Using i. m. soloveichik's suggestion, you can construct an automorphism $f$ to act on the elements of $\mathbb{Z}_2\times\mathbb{Z}_2$ by multiplication with any one of the six invertible $2\times2$ matrices whose entries are all elements of $\mathbb{Z}_2$.

E.g., if you multiply $x \in \mathbb{Z}_2 \times \mathbb{Z}_2$ by $U$, where $U$ is the strictly upper triangular $2\times 2$ matrix whose non-zero values are all $1$, then $f(x) = Ux$ defines an automorphism. (In this example, the elements of $\mathbb{Z}_2 \times \mathbb{Z}_2$ would be represented in the form of two-by-one column vectors, for example, $(1, 0)^T$.

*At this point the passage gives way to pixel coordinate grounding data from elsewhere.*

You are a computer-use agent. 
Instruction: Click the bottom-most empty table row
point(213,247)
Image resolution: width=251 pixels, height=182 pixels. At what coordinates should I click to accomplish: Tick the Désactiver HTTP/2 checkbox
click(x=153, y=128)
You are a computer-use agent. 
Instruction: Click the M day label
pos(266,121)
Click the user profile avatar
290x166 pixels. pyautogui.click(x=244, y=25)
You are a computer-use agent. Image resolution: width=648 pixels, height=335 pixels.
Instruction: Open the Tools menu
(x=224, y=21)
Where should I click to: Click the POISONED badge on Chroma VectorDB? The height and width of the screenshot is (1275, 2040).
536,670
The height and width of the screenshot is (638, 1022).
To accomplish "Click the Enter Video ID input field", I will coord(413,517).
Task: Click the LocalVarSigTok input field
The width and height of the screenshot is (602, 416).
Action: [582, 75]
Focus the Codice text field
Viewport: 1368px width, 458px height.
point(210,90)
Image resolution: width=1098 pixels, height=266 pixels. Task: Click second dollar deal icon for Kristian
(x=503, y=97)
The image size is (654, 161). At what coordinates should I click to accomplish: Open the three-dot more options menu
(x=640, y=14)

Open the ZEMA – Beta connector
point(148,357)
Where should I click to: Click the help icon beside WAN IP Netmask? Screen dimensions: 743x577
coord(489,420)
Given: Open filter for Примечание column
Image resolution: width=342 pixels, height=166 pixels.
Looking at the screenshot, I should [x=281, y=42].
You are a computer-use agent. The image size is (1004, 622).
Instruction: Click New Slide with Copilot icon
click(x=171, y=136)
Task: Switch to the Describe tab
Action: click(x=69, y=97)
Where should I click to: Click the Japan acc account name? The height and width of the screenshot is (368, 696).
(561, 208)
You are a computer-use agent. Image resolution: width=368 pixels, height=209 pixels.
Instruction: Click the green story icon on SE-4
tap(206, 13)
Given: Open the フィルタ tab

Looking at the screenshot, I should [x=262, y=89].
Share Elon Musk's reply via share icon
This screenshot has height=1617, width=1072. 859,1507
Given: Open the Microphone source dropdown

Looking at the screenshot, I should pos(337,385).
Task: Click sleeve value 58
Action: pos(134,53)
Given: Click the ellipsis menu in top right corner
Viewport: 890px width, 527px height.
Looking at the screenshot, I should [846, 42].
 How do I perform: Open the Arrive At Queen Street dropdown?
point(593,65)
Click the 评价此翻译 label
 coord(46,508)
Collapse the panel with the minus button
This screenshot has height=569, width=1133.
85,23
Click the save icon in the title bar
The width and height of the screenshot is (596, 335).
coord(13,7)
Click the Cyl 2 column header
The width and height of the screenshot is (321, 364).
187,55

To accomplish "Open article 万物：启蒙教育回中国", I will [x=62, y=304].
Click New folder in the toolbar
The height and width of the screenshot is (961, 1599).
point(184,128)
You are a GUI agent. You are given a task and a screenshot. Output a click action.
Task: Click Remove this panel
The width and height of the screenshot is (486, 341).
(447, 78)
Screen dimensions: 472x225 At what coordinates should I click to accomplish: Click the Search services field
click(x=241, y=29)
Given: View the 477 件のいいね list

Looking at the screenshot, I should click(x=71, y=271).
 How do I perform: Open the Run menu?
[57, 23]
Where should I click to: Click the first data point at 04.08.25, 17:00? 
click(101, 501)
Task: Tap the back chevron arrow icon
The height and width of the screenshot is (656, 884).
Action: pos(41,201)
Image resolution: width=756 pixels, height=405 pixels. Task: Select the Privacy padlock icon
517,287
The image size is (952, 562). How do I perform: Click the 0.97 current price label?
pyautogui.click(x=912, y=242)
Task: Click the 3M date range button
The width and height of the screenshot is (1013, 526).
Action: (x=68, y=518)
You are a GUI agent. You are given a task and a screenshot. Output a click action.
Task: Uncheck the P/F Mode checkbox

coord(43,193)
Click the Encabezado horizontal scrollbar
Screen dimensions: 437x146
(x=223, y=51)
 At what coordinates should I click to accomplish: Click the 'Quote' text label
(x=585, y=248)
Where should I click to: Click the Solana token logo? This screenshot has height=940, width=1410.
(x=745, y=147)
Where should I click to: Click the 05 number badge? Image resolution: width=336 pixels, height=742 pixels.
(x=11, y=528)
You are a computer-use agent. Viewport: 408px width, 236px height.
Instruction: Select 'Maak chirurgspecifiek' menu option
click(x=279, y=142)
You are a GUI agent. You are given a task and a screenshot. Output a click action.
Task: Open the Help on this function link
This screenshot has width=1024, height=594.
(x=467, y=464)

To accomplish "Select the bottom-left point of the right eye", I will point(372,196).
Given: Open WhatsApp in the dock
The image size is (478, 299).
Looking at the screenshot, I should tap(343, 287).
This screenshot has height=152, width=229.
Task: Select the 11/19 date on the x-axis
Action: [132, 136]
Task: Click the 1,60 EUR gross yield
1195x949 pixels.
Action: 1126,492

Suppose $$ U = \begin{bmatrix}% 1 & 1 \\ 0 & 1% \end{bmatrix}% \quad \text{and}\quad \mathbb{Z}_2\times \mathbb{Z}_2 = \langle(0,1),(1,0)\rangle = \left\langle \begin{bmatrix}% 0\\ 1 % \end{bmatrix} \begin{bmatrix}% 1\\ 0 % \end{bmatrix} \right\rangle = \left\{ \begin{bmatrix}% 0\\ 0 % \end{bmatrix} , \begin{bmatrix}% 0\\ 1 % \end{bmatrix} , \begin{bmatrix}% 1\\ 0 % \end{bmatrix} , \begin{bmatrix}% 1\\ 1 % \end{bmatrix}% \right\}.$$

Then $f: \mathbb{Z}_2\times \mathbb{Z}_2 \to \mathbb{Z}_2\times \mathbb{Z}_2\;,$ where $\;\;f(x) = Ux, \;\; x \in \mathbb{Z}_2\times \mathbb{Z}_2$

defines an automorphism on $\mathbb{Z}_2\times \mathbb{Z}_2$.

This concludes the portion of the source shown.